A recent event held in the UK Parliament, discussing which economic and political model Africa should follow – the Washington or the Beijing Consensus – decided that the best model was the one that delivered the most impressive results for Africa.
What was different about the discussions, however, was the sense that the Africans present were no longer automatically accepting the Washington model as the only game in town or indeed the one that delivered the most impressive results. The impact of the Wall Street-induced global recession that continues to ravage the Western economies has eroded confidence in the liberal free market model. Beyond economics the questioning is now also openly moving towards Western democratic politics.
As President Barack Obama begins his second term in office, the world is actively reflecting on the November 2012 process of electing/selecting leaders in the US and China. And watching carefully which of the systems will, in 10 years time, have best delivered the economic goods, while guaranteeing social peace.
In the US we saw a raucous 18-month presidential electoral campaign, which consumed over $2bn and just under $6bn if you include the Congressional campaigns. Despite the vast amounts of money, the Republican primary process threw up a number of poor candidates. Their identification of the issues was sometimes bizarre, as were the solutions they put forward to resolve the serious problems facing the US such as the recession, debt, and unemployment.
In fact, it appears the more money the process generated, the poorer the quality of candidates that emerged. The candidates twisted their politics to fit in with the rich and powerful lobbies, such as the gun lobby, whose monies decide elections. The rich fund the representatives in order to purchase, as journalist Greg Palast would say, “the best democracy money can buy”.
After all the money, we ended with a Democratic president and Senate and a Republican House of Reps – which means the political deadlock of the last two years continues when bold decisions are needed to tackle ongoing problems. However, the US process does benefit from being transparent and involves mass participation which legitimises it.
Meanwhile in China, the technocratic Xi Jinping emerged effortlessly, from within the Communist Party, to lead for the next 10 years. The normally smooth and inexpensive Chinese leadership transition was more dramatic than usual, given the murder and corruption scandal surrounding Bo Xilai, a former favourite. However, a succession plan which relies on grooming future leaders by having them first run provinces the size of major European countries, meant that the party had alternative options.
Which of these leadership models will deliver better economic dividends in 10 years time and which will Africans increasingly favour? Africa is at an important moment in the strategic choices it will make between East and West. Perhaps it will decide those choices based not on economic or political models but the attitude and policies of East and West towards Africa. With the West there has been a long, intimate and also bitter relationship. Our kith and kin live in Western countries and are structurally embedded within them – heck, a person of African heritage can even emerge like Obama, to run the most powerful of the Western countries.

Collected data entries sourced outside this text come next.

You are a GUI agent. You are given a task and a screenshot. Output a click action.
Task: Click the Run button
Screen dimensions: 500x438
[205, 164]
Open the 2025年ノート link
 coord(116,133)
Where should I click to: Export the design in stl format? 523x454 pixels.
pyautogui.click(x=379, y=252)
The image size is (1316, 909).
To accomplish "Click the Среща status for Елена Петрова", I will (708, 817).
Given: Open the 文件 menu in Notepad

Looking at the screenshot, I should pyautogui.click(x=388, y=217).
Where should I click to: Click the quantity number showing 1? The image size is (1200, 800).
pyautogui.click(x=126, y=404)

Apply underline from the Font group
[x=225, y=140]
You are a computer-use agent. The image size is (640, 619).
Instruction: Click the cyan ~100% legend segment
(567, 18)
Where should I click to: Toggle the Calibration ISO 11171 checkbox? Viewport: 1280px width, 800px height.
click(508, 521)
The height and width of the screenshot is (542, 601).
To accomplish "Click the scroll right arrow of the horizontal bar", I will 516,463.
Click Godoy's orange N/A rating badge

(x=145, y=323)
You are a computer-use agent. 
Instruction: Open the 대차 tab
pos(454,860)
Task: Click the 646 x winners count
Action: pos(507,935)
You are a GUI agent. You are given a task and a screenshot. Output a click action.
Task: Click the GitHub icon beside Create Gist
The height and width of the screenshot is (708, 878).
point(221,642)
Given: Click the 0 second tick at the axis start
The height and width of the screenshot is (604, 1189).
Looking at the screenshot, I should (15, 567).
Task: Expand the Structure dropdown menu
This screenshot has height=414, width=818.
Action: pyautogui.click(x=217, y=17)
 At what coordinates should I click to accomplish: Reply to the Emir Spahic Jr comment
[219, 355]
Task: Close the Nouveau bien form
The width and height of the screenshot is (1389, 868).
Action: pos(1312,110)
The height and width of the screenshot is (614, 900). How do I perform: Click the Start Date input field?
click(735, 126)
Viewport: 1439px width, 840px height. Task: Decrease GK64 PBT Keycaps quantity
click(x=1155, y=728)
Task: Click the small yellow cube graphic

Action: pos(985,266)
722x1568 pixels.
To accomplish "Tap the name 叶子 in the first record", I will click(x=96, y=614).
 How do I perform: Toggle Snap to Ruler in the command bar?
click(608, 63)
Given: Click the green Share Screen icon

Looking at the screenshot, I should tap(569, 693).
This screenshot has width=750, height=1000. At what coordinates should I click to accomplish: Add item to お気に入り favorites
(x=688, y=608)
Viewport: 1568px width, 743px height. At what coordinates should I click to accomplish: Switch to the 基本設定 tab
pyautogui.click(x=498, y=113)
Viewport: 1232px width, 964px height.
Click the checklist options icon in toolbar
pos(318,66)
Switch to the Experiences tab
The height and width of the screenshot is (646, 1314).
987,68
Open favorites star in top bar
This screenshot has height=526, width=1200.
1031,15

Despite this intertwining of destinies, there is a continuing legacy of exploitation, racism and an annoying paternalism which prevents the development of a genuine partnership. Obama’s current African policy of militarisation processed through AFRICOM continues this trend.
The Chinese, without the historical baggage of slavery and colonialism in Africa, or the levels of structural intimacy with Africans, better understand these African sensitivities, themselves having also been colonised. They have carefully built their relationship with Africa on this foundation and on their ability to trade, invest, rather than deal with Africa only as an economic, governance or security problem.
Obama and the West should fight for an African legacy. But it shouldn’t be through the prism of security and military, but incorporate a positive vision of partnership.